Methods: The expression of Skp2 mRNA and protein levels were examined in rapamycin-treated breast cancer cell lines. The effect of rapamycin on the degradation rate of Skp2 expression was examined in cycloheximide-treated cells and in relationship to the anaphase promoting complex/Cdh1 (APC\C) inhibitor Emi1.

Results: Rapamycin significantly decreased Skp2 mRNA and protein levels in a dose and time-dependent fashion, depending on the sensitivity of the cell line to rapamycin. The decrease in Skp2 levels in the different cell lines was followed by cell growth arrest at G1. In addition, rapamycin enhanced the degradation rate of Skp2 and down-regulated the expression of the APC\C inhibitor Emi1.
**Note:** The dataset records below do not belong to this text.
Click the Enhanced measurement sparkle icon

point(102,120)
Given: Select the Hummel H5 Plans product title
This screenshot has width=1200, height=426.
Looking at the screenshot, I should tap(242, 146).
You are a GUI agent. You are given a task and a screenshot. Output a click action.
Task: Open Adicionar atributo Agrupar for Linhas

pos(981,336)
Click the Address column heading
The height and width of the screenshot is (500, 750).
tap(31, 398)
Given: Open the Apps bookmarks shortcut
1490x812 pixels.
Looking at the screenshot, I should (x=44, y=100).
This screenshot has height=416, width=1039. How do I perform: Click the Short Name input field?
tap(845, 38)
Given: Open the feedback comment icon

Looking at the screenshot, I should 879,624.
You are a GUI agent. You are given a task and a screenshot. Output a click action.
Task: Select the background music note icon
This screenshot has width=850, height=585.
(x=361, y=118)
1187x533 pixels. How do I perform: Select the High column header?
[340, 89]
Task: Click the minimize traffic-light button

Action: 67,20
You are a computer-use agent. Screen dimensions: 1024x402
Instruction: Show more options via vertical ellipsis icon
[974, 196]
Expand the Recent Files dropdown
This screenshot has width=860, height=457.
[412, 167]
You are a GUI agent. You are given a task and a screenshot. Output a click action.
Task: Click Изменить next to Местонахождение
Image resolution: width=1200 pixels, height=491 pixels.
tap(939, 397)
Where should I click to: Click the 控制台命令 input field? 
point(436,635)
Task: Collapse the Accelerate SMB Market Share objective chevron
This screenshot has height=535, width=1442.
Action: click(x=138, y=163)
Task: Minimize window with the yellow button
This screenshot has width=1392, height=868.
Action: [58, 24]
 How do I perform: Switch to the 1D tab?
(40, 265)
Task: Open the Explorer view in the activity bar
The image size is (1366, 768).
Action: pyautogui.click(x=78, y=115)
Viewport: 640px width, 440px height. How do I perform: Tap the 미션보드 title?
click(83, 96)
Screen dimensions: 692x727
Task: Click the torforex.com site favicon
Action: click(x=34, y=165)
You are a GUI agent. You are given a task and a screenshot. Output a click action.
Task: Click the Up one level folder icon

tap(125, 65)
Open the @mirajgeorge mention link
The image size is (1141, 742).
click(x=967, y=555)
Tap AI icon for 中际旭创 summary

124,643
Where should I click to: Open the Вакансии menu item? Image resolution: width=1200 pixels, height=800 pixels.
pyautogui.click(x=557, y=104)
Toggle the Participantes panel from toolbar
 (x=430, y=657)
Conclusion: These results suggest that Skp2, an important oncogene in the development and progression of breast cancer, may be a novel target for rapamycin treatment.

Figure 1

Effect of rapamycin on cell growth. (a) The dose-effect curve of rapamycin on cell growth. The breast cancer cell lines T47D and MDA-MB-231 were treated with different concentrations of rapamycin for 72 h and the decrease in growth rate compared to control cells was assessed. (b) Time dependence of the effect of rapamycin on cell growth. The breast cancer cell lines T47D (left) and MDA-MB-231 (right) were treated with rapamycin (20 nM) for different time periods and the decrease in growth rate compared to control cells was assessed. Results are means ± standard error of the mean, with n = 3 for each treatment. *p < 0.05 between the two conditions.

Figure 2

The effect of rapamycin on cell cycle profile and mTOR activation. (a) The effect of rapamycin on cell cycle distribution. T47D cells were treated with rapamycin (20 nM) or DMSO (0.02%) for 24 h and subjected to FACS analysis to determine the distribution of the cell cycle. (b) The effect of rapamycin on the phosphorylation of the mTOR effectors p-S6K1 and p-4E-BP1. The breast cancer cell lines T47D and MDA-MB-231 were treated with rapamycin (20 nM) for different time periods and the phosphorylated forms of the proteins was determined by western blot analysis. Skp1 was used as a loading control. Arrows indicate the specific bands.

Figure 3

The effect of rapamycin on Skp2 protein levels and cell cycle distribution. (a) The effect of rapamycin on Skp2 protein levels. The breast cancer cell lines T47D and MDA-MB-231 were treated with rapamycin (20 nM) for different time periods and the expression of the protein was determined by western blot analysis. Skp1 was used as a loading control. (b) The time-dependent effect of rapamycin on G1 distribution in T47D and MDA-MB-231 cells. Cells were treated with rapamycin (20 nM) for different time periods and the percentage of cells in G1 was determined by FACS analysis using Modfit LT 2.0 software.

Figure 4

The effect of rapamycin on Skp2 mRNA levels. T47D cells were treated with rapamycin (20 nM) for 8 h and the change in Skp2 mRNA levels was determined by real-time RT-PCR. PGK, phosphoglycerate kinase.

Figure 5

The effect of rapamycin on Skp2 degradation. (a) The effect of rapamycin on Skp2 degradation rate. T47D cells were treated with rapamycin (20 nM) or DMSO (0.02%) for 24 h followed by treatment with cycloheximide (CHX; 100 μg/ml) for the indicated time periods. Levels of Skp2 protein levels were determined by western blot analysis. (b) The effect of rapamycin on Emi1 protein levels. T47D cells were treated with rapamycin (20 nM) and levels of Emi1 were determined by western blot analysis. Skp1 was used as a loading control.

Figure 6

T47D cells were transiently transfected with a Skp2 insert or an empty plasmid (vehicle) and treated with rapamycin (20 nM) for 48 h. Levels of Skp2 protein levels were determined by western blot analysis. Optic Density (od) of the Skp2 band as measured by chemiluminesence – blot background (Bkg).